The economy. Ha. Those with wealth adored nothing more than having more wealth, and showing it off in various ways. The economy. One might as well say, Wealthy Lords' Folly[1] Money, or, Wealthy Lords' Gilded Carriage Money. The King could talk about the flow of money, or how this lad with a knife had been betrayed. That would only accelerate the knife in its useless path.

"I'm sorry that's happened to you," said the King. "Would you allow me to help, if it's possible?"

"You can help? You think you can help. I won't be victim to your royal necromancers, turning me into a puppet to repeat your false propaganda."

"Of course not. That would be against your consent," said the King. "I can give you access to any cleric or medicine-maker you would accept. You can eat the food I eat, sleep in the same bed I usually sleep in. You can have everything you want. For one year."

"And then?"

"I haven't finished," said the King. "You also have my responsibilities. The decisions I have to make and what the long-term consequences are. You will see not only Lord Baisingr's realm, but the realms of other Lords and see how things are run. You will see and hear with your own senses. You will have all that I have. The rights and the responsibilities. And at the end of that year, if you have not changed your mind, I will help you push that knife into my heart."

It was a deal.

The lad bathed when the King bathed. They bathed in a hurry in tepid water, with people there to accelerate the process. They dressed in the same clothes, but not ornate ones. They were functional. Fine, but functional. Then the paperwork began. The endless reams of balancing the books of the kingdom.

Paying for all the help that all the helpless needed. Making sure the money went where it was meant to go, instead of some garden ornament on a vast lot of fallow lawn. Ironing out the kinks in the laws to be sure that no avaricious Lord could wring more coin for themself than they deserved.

Arguing with the Lords or their representatives to make sure those laws went through. Fighting for fairness and equal rights. The right to proper meals. The definition of what 'proper meal' was. Whether or not those who contributed so little to Society had any right being a Drain on the Economy.

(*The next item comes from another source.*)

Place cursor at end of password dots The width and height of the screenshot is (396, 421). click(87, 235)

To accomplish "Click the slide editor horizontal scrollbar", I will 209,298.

"You'd rather be without them?" challenged the lad. "Who would raise the crops that make your bread. Who would weave those fine linen shirts. Who would spin? Who would knit? Who would pay the taxes that buy those pretty jewels? Live off your own lawn, my lord. Make your own clothes. You can have all the gold you can eat."

"Who the hell is this?" said an objecting Lord.

"This," said the King, "is my new Knife. Cutting through the horseshit and seeking the truth."

Some Lords, loyal to the crown, knew what this meant. This was another would-be night assassin who had been mislead into trying to kill the best King that had ever been in charge of the realm in years.

In a month, the new Knife would have an intricate insight into the kingdom's economy. In two, they would understand the infighting amongst the highborns, the backstabbing, the wrangling, the personal vendettas... In three, he would be proposing his own reforms.

By the end of the year, he would not use that knife he had come with, and would not want to. Of course, by the end of the year, the lingering effects of proper diet and hygiene would have worked their magic. After the end of the year, this Knife would not die. After the end of the year, he would have some solid plans to run the late Lord Baisingr's lands.

After the end of the year, the mislead lad with the knife would become the new Lord of Baisingr. After the end of the year, the world would be made a little better.

There would be other Knifes. Other chances to reform what had gone rotten out of the King's sight. Other chances to save the desperate from their desperate circumstances.

[1] Folly(n): A garden ornament that costs a lot of money to have and serves no useful function. Some stately gardens still contain a one hundred percent fake roman ruin that was once home to a one hundred percent fake hermit, who was paid to live there and, if Nobles came to visit, dispense one hundred percent fake wisdom.